Les Persans de Bakou ont le goût du commerce : dès qu’ils ont mis quelque argent de côté, ils lèvent une boutique, petite et étroite la plupart du temps, et contenant à peine pour quelques roubles de marchandises. « Mais, dit M. Eichwald, ils connaissent fort bien leurs intérêts, attrapent particulièrement les Russes et amassent promptement un petit avoir. Les oisifs se rassemblent au bazar où l’on bavarde toute la journée. On trouve peu de ces gens qui sachent lire et écrire. Ils prennent alors le nom de moulhahs ou de mirzas : ceux-ci doivent surtout avoir une belle écriture ; les autres forment une espèce de clergé assez pauvre qui gagne sa vie en lisant le Koran dans les mosquées et aux enterremens. »

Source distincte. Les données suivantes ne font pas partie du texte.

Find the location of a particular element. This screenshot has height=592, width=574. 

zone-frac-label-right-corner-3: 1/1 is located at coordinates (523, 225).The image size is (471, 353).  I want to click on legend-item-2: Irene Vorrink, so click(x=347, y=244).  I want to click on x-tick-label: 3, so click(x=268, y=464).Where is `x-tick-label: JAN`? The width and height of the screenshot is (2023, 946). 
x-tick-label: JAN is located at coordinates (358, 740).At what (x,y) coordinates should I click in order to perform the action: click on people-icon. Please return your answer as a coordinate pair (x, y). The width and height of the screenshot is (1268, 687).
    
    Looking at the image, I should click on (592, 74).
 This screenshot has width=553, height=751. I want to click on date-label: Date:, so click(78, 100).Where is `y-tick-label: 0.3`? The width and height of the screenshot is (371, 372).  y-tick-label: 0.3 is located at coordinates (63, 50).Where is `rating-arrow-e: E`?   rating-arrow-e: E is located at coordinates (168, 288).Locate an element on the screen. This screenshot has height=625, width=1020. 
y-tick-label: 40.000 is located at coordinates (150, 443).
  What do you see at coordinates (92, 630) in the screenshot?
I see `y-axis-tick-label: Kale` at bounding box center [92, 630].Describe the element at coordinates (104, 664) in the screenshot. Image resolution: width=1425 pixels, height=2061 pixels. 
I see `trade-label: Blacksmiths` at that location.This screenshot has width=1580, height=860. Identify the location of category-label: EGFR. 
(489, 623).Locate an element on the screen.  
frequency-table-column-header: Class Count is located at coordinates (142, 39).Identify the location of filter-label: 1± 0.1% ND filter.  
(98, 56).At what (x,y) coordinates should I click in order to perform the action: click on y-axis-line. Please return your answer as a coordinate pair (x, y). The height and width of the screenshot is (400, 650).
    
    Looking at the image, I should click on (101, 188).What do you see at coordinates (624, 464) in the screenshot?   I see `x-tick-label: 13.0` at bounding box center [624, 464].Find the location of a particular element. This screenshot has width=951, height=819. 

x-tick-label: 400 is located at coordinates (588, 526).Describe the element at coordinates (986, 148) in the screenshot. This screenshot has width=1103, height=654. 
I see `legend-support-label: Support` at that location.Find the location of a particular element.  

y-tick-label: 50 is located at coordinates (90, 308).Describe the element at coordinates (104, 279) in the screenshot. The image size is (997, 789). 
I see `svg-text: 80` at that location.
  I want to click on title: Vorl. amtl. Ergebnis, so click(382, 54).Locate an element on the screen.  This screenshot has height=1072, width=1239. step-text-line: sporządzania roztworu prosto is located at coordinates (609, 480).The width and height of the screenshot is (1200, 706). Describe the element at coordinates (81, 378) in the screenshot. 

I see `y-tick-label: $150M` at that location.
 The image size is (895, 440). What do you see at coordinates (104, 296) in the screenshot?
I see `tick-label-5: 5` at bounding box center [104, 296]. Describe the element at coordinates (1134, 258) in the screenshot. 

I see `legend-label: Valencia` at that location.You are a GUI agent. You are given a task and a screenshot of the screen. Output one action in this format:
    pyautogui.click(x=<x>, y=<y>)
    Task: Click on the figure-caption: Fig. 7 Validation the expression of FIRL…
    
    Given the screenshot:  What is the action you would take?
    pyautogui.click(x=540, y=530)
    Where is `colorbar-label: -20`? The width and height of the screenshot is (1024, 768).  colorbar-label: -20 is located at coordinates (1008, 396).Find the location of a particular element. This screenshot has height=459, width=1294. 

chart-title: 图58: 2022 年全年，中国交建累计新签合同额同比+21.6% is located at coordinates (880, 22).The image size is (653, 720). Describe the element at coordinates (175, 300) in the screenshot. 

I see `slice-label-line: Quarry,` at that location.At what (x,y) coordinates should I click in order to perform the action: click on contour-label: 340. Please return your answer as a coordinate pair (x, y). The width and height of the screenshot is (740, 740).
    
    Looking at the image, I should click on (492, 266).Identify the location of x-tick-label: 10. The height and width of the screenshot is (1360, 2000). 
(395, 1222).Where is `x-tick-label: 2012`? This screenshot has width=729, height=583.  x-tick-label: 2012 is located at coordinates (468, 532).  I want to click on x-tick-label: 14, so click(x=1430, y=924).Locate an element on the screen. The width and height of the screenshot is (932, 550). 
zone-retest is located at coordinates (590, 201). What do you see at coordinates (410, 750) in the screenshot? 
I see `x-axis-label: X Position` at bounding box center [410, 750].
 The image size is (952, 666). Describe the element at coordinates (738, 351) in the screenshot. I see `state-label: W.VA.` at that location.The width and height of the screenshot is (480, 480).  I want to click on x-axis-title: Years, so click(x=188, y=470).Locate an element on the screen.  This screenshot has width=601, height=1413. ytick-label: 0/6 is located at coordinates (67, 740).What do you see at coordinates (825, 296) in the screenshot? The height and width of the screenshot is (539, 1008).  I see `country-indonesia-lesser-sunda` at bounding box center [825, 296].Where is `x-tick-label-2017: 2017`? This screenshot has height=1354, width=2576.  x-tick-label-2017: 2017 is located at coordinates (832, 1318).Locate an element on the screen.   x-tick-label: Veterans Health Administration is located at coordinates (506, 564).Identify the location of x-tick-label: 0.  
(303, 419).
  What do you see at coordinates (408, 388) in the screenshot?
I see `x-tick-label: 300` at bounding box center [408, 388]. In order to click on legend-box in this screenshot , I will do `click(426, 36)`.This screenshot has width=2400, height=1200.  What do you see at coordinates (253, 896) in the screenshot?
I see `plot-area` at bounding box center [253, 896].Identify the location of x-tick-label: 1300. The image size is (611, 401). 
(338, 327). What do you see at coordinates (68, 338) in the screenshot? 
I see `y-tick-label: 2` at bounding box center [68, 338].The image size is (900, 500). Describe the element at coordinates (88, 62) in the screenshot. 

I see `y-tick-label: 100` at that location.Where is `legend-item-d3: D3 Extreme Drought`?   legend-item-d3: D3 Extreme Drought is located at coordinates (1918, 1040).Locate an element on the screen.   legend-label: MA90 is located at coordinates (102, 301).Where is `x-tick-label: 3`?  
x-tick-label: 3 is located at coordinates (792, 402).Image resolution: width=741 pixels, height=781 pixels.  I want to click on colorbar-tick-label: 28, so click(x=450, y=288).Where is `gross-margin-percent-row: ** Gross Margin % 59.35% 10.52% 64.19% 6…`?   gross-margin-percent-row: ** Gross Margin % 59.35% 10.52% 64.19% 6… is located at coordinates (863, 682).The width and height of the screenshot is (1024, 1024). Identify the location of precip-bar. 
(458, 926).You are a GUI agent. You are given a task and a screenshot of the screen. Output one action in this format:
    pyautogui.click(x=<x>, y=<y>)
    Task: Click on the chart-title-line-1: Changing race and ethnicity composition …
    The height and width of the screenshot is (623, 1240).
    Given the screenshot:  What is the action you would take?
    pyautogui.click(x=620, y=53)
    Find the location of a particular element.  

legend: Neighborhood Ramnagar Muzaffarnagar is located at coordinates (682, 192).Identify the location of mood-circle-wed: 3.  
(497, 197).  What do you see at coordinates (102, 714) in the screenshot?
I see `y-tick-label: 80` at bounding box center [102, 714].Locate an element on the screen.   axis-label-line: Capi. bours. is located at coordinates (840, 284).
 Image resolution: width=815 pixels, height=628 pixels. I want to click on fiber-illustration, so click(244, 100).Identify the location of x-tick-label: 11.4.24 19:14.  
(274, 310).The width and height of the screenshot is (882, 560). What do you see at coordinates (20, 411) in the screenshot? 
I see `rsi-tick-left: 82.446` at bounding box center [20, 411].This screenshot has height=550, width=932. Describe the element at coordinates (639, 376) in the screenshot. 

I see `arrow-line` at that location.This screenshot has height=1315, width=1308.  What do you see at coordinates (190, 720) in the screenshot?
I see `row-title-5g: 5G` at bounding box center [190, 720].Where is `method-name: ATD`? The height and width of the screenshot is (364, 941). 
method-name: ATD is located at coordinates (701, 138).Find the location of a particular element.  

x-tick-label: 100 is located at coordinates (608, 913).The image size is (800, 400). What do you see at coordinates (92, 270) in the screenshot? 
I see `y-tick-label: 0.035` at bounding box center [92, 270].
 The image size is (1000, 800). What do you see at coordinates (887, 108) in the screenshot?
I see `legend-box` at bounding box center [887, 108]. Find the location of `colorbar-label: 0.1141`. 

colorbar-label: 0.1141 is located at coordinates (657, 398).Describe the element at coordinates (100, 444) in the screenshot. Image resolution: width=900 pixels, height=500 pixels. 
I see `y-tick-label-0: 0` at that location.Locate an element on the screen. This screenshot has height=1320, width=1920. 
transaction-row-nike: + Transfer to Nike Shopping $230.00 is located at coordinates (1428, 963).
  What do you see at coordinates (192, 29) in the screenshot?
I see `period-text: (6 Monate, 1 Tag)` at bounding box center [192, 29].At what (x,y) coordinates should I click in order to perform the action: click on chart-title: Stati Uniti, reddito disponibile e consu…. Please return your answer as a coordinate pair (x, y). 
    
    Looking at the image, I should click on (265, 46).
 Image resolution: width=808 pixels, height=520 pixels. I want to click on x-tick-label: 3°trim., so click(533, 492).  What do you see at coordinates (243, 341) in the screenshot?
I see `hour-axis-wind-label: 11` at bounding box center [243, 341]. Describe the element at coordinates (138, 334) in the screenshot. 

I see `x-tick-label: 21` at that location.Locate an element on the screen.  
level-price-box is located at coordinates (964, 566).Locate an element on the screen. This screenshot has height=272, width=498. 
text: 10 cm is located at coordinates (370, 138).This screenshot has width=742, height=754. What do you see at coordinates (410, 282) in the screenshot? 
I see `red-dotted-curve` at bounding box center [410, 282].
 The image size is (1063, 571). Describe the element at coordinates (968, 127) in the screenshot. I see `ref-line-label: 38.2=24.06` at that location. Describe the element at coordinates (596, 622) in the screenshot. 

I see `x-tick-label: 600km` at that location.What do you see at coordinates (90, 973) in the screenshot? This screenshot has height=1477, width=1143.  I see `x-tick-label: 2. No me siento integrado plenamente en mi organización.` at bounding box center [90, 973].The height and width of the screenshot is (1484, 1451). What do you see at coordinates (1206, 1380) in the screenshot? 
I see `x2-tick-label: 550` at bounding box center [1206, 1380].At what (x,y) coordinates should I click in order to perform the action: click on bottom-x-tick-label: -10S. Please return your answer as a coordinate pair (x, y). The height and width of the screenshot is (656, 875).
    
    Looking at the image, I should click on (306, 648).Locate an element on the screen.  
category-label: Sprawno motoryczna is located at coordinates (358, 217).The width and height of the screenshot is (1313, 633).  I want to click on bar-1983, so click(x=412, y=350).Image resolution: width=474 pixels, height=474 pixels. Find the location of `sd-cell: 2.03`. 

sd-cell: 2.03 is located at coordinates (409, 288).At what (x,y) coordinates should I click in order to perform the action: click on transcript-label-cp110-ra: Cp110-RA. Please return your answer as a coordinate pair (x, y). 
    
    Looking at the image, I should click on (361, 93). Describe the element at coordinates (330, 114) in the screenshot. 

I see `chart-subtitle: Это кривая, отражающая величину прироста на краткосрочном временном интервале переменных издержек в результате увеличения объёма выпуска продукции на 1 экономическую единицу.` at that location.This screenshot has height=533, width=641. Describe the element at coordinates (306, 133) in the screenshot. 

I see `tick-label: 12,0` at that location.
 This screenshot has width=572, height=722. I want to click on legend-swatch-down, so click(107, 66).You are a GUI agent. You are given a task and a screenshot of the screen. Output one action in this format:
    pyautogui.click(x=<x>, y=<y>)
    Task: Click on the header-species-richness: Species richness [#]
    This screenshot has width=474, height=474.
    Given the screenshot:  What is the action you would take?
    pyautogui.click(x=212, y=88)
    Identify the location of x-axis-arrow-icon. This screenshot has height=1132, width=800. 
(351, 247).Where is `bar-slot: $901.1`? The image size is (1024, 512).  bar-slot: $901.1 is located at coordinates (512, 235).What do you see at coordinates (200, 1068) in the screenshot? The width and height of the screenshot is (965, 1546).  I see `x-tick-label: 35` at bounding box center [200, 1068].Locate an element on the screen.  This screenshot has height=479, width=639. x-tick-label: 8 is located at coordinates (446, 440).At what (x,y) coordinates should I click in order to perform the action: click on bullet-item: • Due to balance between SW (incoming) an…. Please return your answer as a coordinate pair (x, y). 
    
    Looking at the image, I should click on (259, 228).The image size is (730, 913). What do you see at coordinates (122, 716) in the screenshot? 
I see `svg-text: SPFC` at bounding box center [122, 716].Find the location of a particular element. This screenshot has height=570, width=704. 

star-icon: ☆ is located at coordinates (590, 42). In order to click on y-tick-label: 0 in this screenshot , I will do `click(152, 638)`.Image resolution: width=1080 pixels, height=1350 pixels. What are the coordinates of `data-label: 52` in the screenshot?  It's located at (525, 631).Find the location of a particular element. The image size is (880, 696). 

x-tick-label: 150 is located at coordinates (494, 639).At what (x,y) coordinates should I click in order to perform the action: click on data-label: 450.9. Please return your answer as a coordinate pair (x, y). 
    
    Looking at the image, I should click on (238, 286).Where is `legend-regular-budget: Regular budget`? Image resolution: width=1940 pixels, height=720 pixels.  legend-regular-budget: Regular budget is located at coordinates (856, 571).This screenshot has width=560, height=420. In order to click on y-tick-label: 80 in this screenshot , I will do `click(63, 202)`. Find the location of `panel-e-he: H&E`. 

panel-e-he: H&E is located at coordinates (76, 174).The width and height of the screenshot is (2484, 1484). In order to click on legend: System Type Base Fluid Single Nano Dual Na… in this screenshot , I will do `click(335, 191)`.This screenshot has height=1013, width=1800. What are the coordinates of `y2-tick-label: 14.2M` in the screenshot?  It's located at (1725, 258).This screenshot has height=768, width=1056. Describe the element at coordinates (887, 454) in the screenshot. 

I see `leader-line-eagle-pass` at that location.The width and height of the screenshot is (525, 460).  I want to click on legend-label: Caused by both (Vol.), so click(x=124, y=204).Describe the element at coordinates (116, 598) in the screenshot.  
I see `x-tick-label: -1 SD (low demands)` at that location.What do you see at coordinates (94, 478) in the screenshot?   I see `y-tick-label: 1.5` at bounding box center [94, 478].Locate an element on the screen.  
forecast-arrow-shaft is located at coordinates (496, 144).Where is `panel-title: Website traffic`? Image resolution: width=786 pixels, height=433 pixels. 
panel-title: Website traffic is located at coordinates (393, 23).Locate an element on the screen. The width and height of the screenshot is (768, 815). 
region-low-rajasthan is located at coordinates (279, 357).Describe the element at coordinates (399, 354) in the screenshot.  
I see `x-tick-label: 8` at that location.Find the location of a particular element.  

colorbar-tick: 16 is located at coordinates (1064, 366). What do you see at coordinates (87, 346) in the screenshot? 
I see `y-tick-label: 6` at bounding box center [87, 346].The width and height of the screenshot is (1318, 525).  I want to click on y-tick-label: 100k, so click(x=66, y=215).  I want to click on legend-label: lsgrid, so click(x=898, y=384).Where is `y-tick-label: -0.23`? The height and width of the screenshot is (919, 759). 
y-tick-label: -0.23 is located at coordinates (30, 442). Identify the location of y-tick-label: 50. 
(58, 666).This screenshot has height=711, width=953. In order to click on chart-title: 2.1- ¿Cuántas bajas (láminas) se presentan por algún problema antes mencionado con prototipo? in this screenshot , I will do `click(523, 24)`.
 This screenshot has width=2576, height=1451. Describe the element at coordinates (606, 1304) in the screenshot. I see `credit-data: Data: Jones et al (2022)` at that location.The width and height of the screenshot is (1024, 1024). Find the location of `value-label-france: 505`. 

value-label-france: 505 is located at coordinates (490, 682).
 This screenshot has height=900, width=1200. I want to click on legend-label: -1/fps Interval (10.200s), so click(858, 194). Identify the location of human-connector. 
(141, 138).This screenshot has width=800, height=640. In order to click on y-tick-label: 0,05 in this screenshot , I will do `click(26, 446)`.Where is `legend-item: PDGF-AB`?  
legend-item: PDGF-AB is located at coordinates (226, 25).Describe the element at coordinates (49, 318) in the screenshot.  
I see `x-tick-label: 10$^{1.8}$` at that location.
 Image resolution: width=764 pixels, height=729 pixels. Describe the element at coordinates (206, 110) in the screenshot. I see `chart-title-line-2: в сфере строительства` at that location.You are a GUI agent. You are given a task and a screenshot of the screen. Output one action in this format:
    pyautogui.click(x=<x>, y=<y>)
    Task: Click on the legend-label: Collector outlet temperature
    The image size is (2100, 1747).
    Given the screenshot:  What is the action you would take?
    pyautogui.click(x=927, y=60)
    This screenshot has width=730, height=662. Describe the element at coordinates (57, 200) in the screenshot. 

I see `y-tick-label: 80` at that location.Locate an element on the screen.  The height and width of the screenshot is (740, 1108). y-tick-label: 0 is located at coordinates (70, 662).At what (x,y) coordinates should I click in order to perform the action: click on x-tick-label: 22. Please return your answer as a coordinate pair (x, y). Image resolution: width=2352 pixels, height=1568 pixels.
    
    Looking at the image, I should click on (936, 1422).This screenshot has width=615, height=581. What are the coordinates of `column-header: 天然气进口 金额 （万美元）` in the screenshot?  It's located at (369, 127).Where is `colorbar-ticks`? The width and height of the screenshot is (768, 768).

Au commencement du printemps de 1826, M. Eichwald alla visiter les pêcheries de Sallian à l’embouchure du Kour, qui est l’ancien Cyrus. Sallian était autrefois beaucoup plus près de la mer, mais le dernier khan du Chirvan, voulant rapprocher cette ville de Chamakhi, sa capitale, l’avait fait détruire et avait forcé les habitans à s’établir six lieues plus près. C’est ainsi que l’on administre en Orient. La pêche du Volga, qui produit une si énorme quantité de poissons, est encore surpassée par celle du Kour. Quand le temps est favorable, on prend dans ce dernier fleuve de dix à vingt mille poissons par jour. En 1826, cette pêche était affermée par le gouvernement, pour 210,000 francs, à un négociant indou fort riche, établi à Astrakan ; mais les dépenses sont si énormes et les débouchés si éloignés et d’un si difficile accès, que le fermier était en perte. Le Kour sert de limite à la province de Chirvan ; de l’autre côté de ce fleuve se trouve la steppe de Moghan, plaine marécageuse, habitée l’hiver seulement par des Turcomans nomades. Au-delà est la province de Talich, la plus méridionale de la Russie, après laquelle commence le Ghilan.

À la fin de mars, M. Eichwald quitta Bakou pour se rendre à Tiflis. Ce voyage, qui était dangereux à une autre époque, a cessé de l’être.